Patricia Mirallès,
Secrétariat d’État auprès du ministre des armées, chargé des anciens combattants et de la mémoire •
9 avr. 2024L'encadrement juridique des subventions susceptibles d'être versées à diverses associations doit être apprécié au regard de la loi n° 2015-991 du 7 août 2015 portant nouvelle organisation territoriale de la République, dite loi NOTRe, qui a précisé la répartition des compétences et les modalités d'action des collectivités territoriales, en supprimant la clause de compétence générale des régions et des départements. Désormais, ces deux catégories de collectivités ne peuvent agir que dans le cadre des compétences que la loi leur attribue.
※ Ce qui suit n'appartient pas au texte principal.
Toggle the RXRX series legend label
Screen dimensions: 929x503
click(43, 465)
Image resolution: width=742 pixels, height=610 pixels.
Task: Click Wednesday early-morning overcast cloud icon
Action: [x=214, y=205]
Toutefois, le principe de compétences partagées est maintenu dans les domaines ayant un caractère transversal. Ainsi, l'article 104 de la loi NOTRe a modifié l'article L. 1111-4 du code général des collectivités territoriales, précisant désormais dans son alinéa 2 que « les compétences en matière de promotion de l'égalité entre les femmes et les hommes, de culture, de sport, de tourisme, de promotion des langues régionales et d'éducation populaire sont partagées entre les communes, les départements, les régions et les collectivités à statut particulier ». La suppression de la clause de compétence générale ne fait ainsi pas obstacle au financement des associations, sous la condition que les actions et projets concernés s'inscrivent bien dans le périmètre des compétences dévolues à la collectivité territoriale, qu'il s'agisse de compétences exclusives ou partagées. Une éventuelle modification de l'article L. 1111-4 du code général des collectivités territoriales relèverait du ministère de l'intérieur et des outre-mer.